From owner-freebsd-cluster  Wed Mar  6  8:24:59 2002
Delivered-To: freebsd-cluster@freebsd.org
Received: from gate.nentec.de (gate2.nentec.de [194.25.215.66])
	by hub.freebsd.org (Postfix) with ESMTP id 204A537B405
	for <freebsd-cluster@FreeBSD.ORG>; Wed,  6 Mar 2002 08:24:41 -0800 (PST)
Received: from nenny.nentec.de (root@nenny.nentec.de [153.92.64.1])
	by gate.nentec.de (8.9.3/8.9.3) with ESMTP id RAA18433;
	Wed, 6 Mar 2002 17:24:34 +0100
Received: from andromeda (andromeda [153.92.64.34])
	by nenny.nentec.de (8.11.3/8.11.3/SuSE Linux 8.11.1-0.5) with ESMTP id g26GOTh11733;
	Wed, 6 Mar 2002 17:24:29 +0100
Message-ID: <XFMail.020306172424.sporner@nentec.de>
X-Mailer: XFMail 1.4.0 on Linux
X-Priority: 3 (Normal)
Content-Type: text/plain; charset=us-ascii
Content-Transfer-Encoding: 8bit
MIME-Version: 1.0
In-Reply-To: <Pine.LNX.4.33.0203060849090.7642-100000@snaresland.acl.lanl.gov>
Date: Wed, 06 Mar 2002 17:24:24 +0100 (MET)
Reply-To: Andy Sporner <sporner@nentec.de>
Organization: NENTEC Netywerktechnologie GmbH
From: Andy Sporner <sporner@nentec.de>
To: Ronald G Minnich <rminnich@lanl.gov>
Subject: RE: FreeBSD Cluster at SLU
Cc: freebsd-cluster@FreeBSD.ORG,
	Jason Fried <jfried@cluster.nix.selu.edu>
X-Virus-Scanned: by AMaViS-perl11-milter (http://amavis.org/)
Sender: owner-freebsd-cluster@FreeBSD.ORG
Precedence: bulk
List-ID: <freebsd-cluster.FreeBSD.ORG>
List-Archive: <http://docs.freebsd.org/mail/> (Web Archive)
List-Help: <mailto:majordomo@FreeBSD.ORG?subject=help> (List Instructions)
List-Subscribe: <mailto:majordomo@FreeBSD.ORG?subject=subscribe%20freebsd-cluster>
List-Unsubscribe: <mailto:majordomo@FreeBSD.ORG?subject=unsubscribe%20freebsd-cluster>
X-Loop: FreeBSD.ORG

Hi Ron,

Hopefully this thread will bring some life to this group...

> 
>> Within reason I agree...  However having things in one place defeats
>> the high availabilty on a cluster, but we may be talking about
>> different things here.
> 
> no, this is actually funny thinking about uptime.

Yes I agree.

Here is where I am coming from.  In 1995 I started working with Sequent 
Clusters.  I saw a need to provide clustering such as what was done with
VAX clusters some time ago.  This means a large cluster is about 32 nodes.
The application for such clusters is business applications (such as Oracle
and the like).  However I do realize that times have changed and clusters are
much larger now.  But in that time I have done systems architecture at two
major corporations that calculated down time in terms of Millions of dollars per
hour.  So I am well aware of the impacts that need to be addressed.

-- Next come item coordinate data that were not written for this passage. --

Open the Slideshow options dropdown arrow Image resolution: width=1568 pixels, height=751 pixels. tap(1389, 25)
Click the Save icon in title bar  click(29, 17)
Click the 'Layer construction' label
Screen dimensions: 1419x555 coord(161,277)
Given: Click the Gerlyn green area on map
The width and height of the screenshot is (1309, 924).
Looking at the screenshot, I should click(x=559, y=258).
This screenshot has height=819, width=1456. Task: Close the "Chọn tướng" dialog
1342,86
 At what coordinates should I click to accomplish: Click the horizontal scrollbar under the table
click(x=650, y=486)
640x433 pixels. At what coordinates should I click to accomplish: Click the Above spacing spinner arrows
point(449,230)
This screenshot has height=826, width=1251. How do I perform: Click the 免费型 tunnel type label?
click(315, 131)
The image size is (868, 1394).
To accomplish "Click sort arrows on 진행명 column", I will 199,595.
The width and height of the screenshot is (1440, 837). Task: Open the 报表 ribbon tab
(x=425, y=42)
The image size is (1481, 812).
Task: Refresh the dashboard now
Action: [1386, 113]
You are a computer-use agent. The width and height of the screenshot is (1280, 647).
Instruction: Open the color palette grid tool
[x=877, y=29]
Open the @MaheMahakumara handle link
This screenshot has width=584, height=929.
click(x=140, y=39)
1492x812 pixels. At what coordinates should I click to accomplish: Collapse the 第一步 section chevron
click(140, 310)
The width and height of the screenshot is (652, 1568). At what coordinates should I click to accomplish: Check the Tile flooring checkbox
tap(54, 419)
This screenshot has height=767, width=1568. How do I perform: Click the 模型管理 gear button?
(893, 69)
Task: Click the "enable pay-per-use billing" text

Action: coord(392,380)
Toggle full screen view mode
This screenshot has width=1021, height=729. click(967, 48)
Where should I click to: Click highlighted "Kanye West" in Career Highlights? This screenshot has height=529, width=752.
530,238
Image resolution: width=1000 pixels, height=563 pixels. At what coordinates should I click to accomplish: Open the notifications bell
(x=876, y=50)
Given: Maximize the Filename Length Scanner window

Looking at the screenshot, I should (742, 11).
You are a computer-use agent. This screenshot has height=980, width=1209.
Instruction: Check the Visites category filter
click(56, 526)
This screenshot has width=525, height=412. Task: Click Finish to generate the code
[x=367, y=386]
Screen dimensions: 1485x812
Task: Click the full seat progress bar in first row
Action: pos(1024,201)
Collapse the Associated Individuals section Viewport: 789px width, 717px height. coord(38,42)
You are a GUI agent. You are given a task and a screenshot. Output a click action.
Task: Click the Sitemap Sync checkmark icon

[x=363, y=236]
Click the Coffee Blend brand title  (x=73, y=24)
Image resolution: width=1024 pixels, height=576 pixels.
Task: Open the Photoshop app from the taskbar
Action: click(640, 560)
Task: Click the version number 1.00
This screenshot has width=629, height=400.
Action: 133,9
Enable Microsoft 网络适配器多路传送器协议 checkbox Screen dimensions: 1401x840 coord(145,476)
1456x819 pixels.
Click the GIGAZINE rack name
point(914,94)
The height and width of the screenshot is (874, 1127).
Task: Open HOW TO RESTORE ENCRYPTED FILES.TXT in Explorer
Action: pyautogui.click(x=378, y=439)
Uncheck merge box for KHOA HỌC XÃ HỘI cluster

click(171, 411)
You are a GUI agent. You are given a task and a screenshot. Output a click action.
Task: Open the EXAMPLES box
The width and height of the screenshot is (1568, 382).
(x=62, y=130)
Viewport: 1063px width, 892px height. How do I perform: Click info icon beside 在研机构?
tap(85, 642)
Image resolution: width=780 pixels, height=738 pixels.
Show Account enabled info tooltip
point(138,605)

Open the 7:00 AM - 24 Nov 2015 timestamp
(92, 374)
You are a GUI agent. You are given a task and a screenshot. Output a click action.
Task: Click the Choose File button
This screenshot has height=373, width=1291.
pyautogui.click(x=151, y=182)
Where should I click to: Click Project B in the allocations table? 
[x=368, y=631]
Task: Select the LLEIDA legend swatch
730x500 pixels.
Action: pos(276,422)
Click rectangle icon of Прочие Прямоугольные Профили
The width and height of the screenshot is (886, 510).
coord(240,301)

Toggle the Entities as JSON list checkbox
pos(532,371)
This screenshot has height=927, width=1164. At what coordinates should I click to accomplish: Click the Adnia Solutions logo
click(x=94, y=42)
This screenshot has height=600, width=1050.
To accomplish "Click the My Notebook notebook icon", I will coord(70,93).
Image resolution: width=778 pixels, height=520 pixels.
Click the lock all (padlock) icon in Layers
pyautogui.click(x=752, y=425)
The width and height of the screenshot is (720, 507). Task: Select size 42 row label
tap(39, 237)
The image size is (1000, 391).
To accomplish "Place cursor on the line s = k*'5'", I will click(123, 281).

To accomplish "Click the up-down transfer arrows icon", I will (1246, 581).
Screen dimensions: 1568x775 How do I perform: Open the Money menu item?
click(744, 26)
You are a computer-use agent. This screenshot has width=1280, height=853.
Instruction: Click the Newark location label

Up until now, my focus has been to provide application failover and nothing 
more (in the tradition of the original Sequent clusters)--except for a few
differences, most notably the lack of a distributed lock manager.  But since
the goal is simple application failover, it wasn't needed.  I'm not up to date
on what Oracle has been up to with version 8, but they may have implemented
this outside of the O/S by now.  Version 7, which I did have exposure to 
needed the support in the O/S.

Again stating my focus to be making a computing platform so that networking
services can be scaled in a reliable way.  That is to create a platform that
has NO SPOF.  Every component has a redundant member.  I don't think I have
to tell you that even this doesn't work well completely.... ;-)

> 
> We're just trying to get to a system with SPOF, harder than it looks.
> 

Clear.  The "Monitor Node" does all of the administration on my clustering
system and the other nodes are passive.  There is a "Lady in waiting" should
the master fail.  This is dynamically computed as nodes enter and leave the
cluster, in a deterministic manner so that there can be no doubt, which node
will take over the Monitor responsibility in the event of the monitor node
failing...  As the monitor node updates it's configuration, it passes the 
updates to the other nodes.  There is a lot of logic to prevent stale nodes
from entering the cluster and other mishaps like the "Split Brain" scenario.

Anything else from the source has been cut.